▶ **SOURCE TEXT**:
★ ★ ★ ★ ★
Figure 10 Enabling cross-domain scenarios using the M3 framework
The Emergence of API First and Microservices
Many of the major cloud service and software providers are giving attention to API First [51]
application development approaches and serverless computing architectures [52] . Built on both in-
house technologies and technologies from innovative startups these strategies target much of the
heavy lifting in terms of hardware and software infrastructure (that includes provisioning for
availability, throughput management, runtime analytics, etc.) enabling developers to focus the
majority of their attention on the specific functionality of their respective products.
A further trend is the growing application of the microservices architectural style "an approach to
developing a single application as a suite of small services, each running in its own process and
communicating with lightweight mechanisms, often an HTTP resource API" [53] .
★ ★ ★ ★ ★
▶ **SUPPLIED INFORMATION**:
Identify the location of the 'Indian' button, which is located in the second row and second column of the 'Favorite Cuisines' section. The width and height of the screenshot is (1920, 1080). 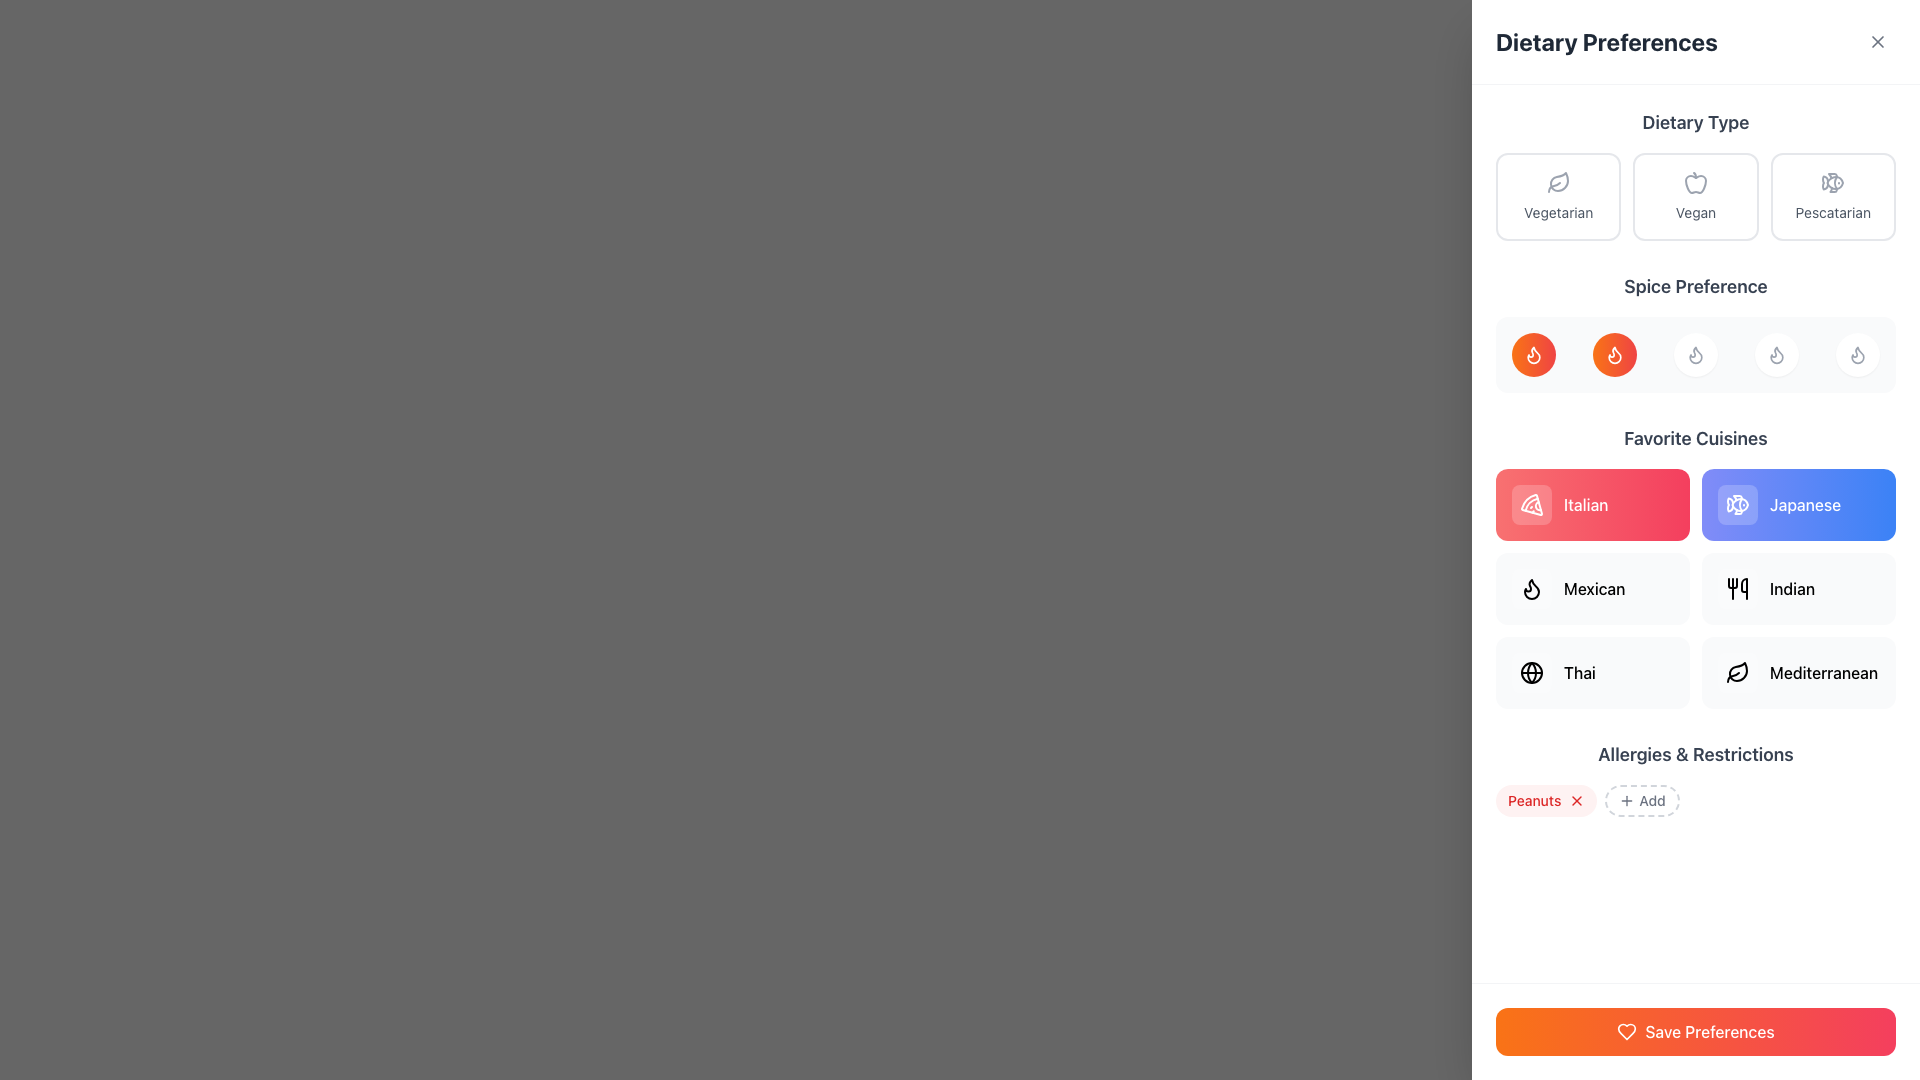
(1799, 588).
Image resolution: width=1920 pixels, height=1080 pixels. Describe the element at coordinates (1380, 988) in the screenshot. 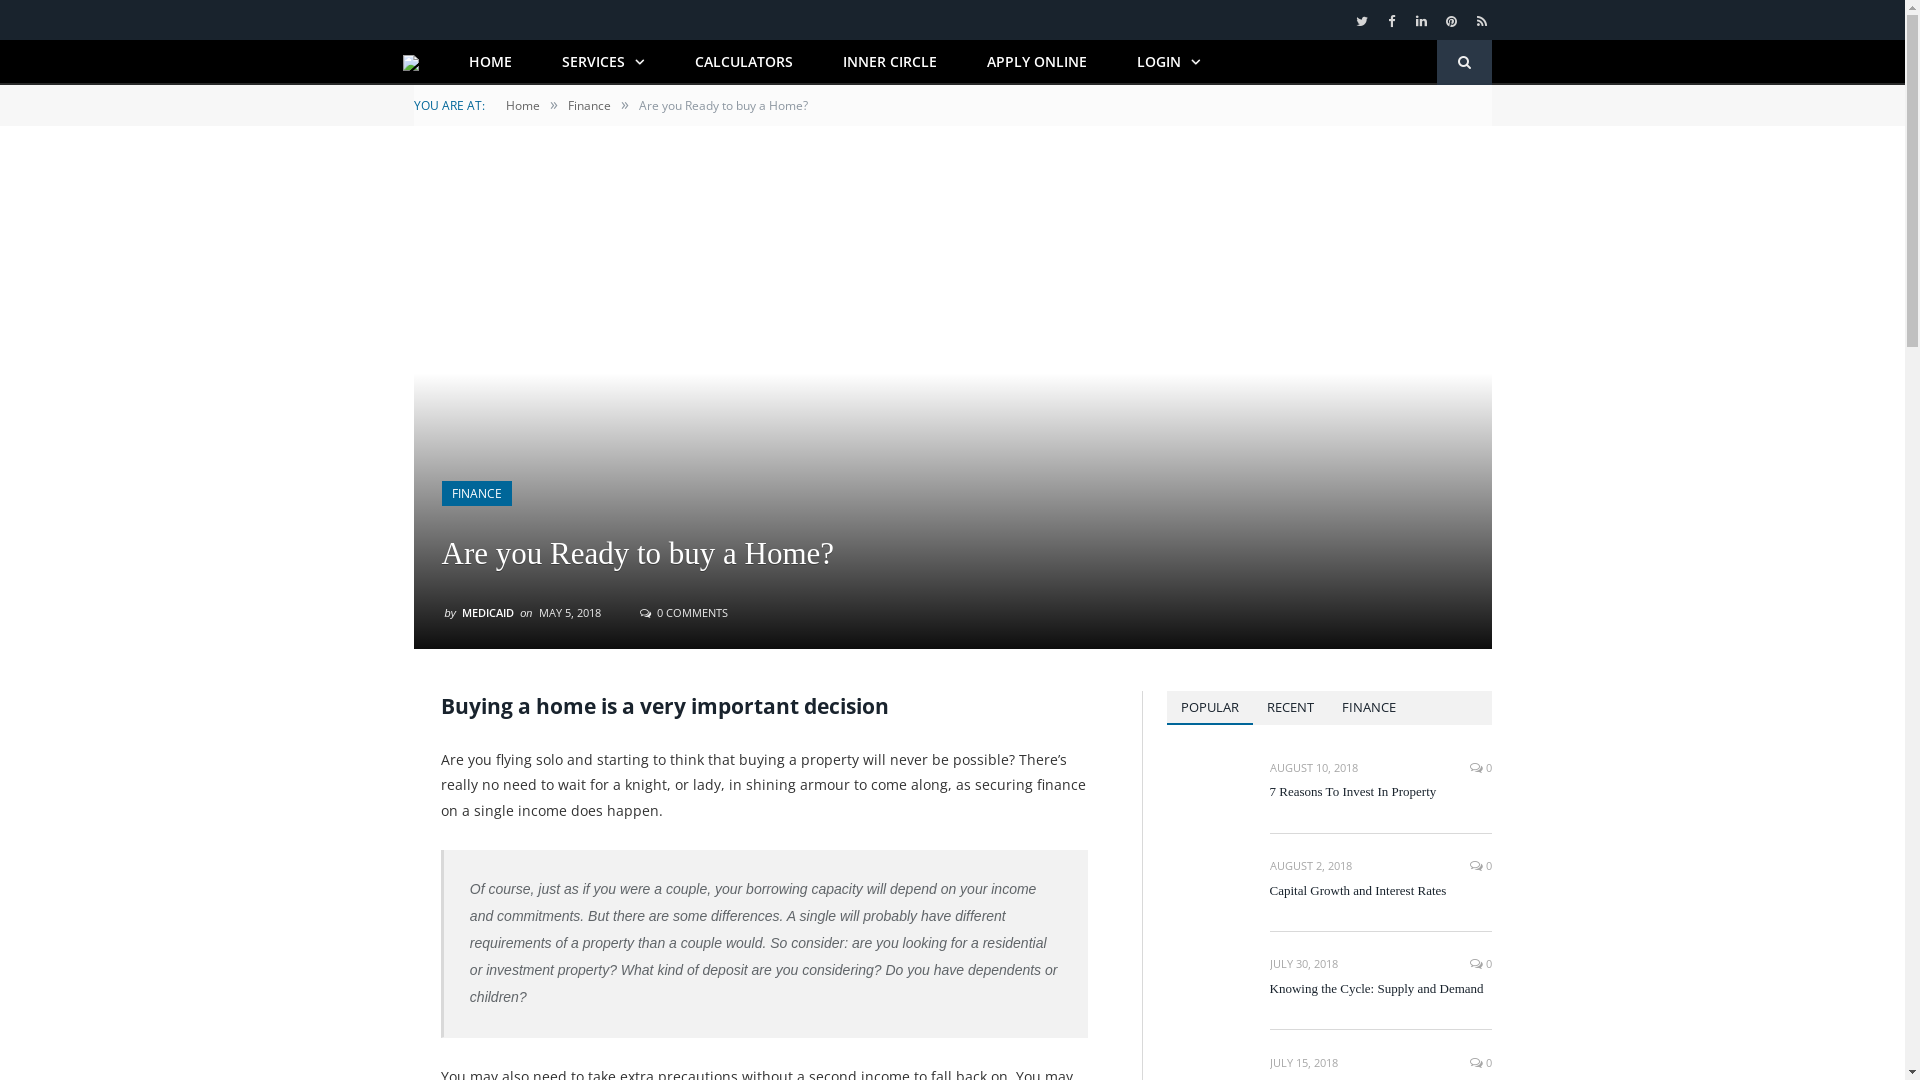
★ ★ ★ ★ ★
▶ **TASK LIST**:
#1 Write out the part of the passage on API First and microservices that begins with the words "Figure 10 Enabling" and ends with "their respective products.".
#2 Extend the passage on API First and microservices, starting after its last sentence.

▶ **RESULTS OF THE TASKS**:
#1
Figure 10 Enabling cross-domain scenarios using the M3 framework
The Emergence of API First and Microservices
Many of the major cloud service and software providers are giving attention to API First [51]
application development approaches and serverless computing architectures [52] . Built on both in-
house technologies and technologies from innovative startups these strategies target much of the
heavy lifting in terms of hardware and software infrastructure (that includes provisioning for
availability, throughput management, runtime analytics, etc.) enabling developers to focus the
majority of their attention on the specific functionality of their respective products.

#2
API First, serverless computing and microservices are being driven by the growing penetration of
smart devices (in homes, cars, buildings, etc.), the ubiquity of smart phones and tablets as powerful
mobile computing platforms, and the pressure to deliver the methods, tools and infrastructure to
enable rapid realization of sophisticated, secure and scalable cloud-based IoT applications. The
framework-oriented Ontology as a Service [54] or microservices conforming to the SSN-based IoT-
Lite [55] are illustrative of these approaches.
Given the inherent cross-domain nature of IoT, it’s likely that these forces will combine to accelerate
the move towards semantic interoperability.
Conclusion and Closing Position
Although both the deployment of semantic technologies and the availability of skills are at fairly
embryonic stages, there is a growing understanding that shared approaches to semantic
interoperability is one of the keys to unlocking the value potential of the IoT. Indeed, this paper,
which results from the efforts of a broad range of individuals responding to calls within the AIOTI
WG3, oneM2M, IEEE P2413 and W3C communities, underlines that fact.
Realizing semantic interoperability at scale will require collaboration and coordination across
standards organizations, consortia, alliances, and open source projects. The need for a shared
roadmap and commitment to work together seems self-evident.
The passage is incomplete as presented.